PAGE:
☆ ☆ ☆ ☆ ☆ ☆ ☆

Overview: The US dollar is mostly firmer today. Among the G10 currencies, strong wage data and softer US 10-year yield is helping the yen defy the dollar's tug. It is up almost 0.2%. On the other hand, pressure on sterling and the UK Gilts has continued. The pound took out last year's low near $1.23 today and was pressed to $1.2240. The 10-year yield is rising for the fourth consecutive session and is near 4.85%, up nearly 25 bp this week. Fiscal concerns amplified by weak growth appears to be the main culprit. Emerging market currencies are a little softer, led by the Mexican peso's 0.2% loss. The South African rand and Malaysian ringgit are the chief exceptions (apart from the Russian ruble. 

Equities are mixed. Nearly all the markets in Asia Pacific fell, with the Japan's Topix and Taiwan's Taiex off more than 1%. South Korea's Kospi eked out a miniscule gain to be the chief exception. Europe's Stoxx 600 is recouping most of the yesterday's 0.2% slippage. US index futures are lower, but the cash market is closed today and will not re-open until after tomorrow's US employment data. European benchmark 10-year yield are mostly 1-3 bp higher. The 10-year Treasury yield is off a couple basis points to slightly below 4.70%. Gold is firm, slightly below yesterday's high near $2670. It looks poised to test $2700 in the coming sessions. February WTI reversed low after reaching a three-month high yesterday near $75.30. It settled nearly $2 off its high. Losses were extended to $72.85 today before returning to yesterday's settlement.

☆ ☆ ☆ ☆ ☆ ☆ ☆

SUPPLIED DATA:

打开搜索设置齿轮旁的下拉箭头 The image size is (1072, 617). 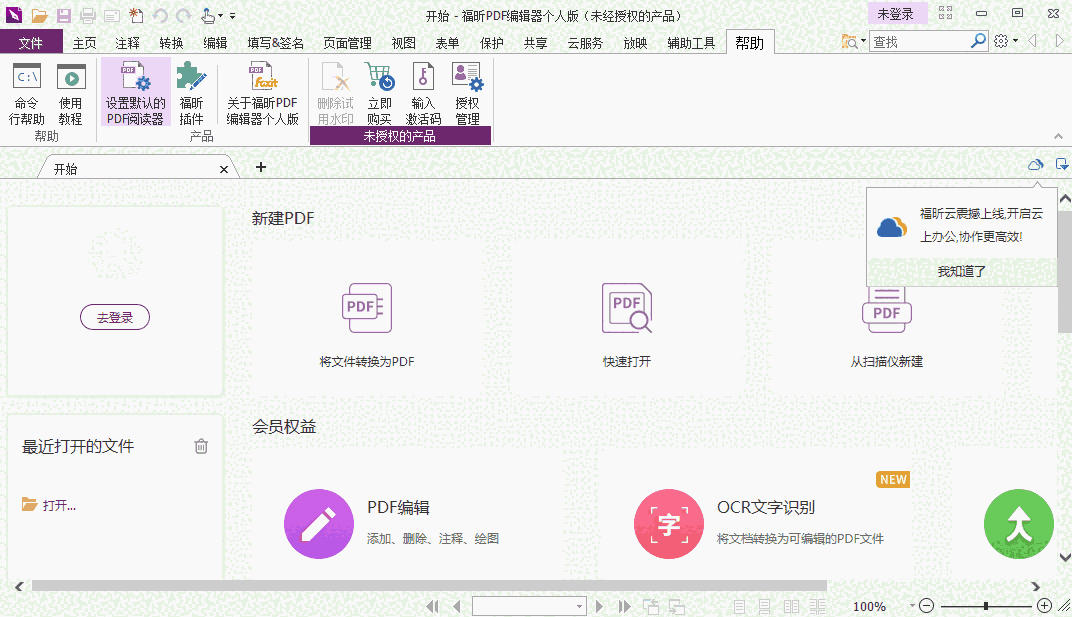point(1016,43)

☆ ☆ ☆ ☆ ☆ ☆ ☆

GIVEN REQUEST:
Which stock market indexes does the market overview above mention by name?

TASK RESPONSE:
Topix (Japan), Taiex (Taiwan), Kospi (South Korea), Stoxx 600 (Europe)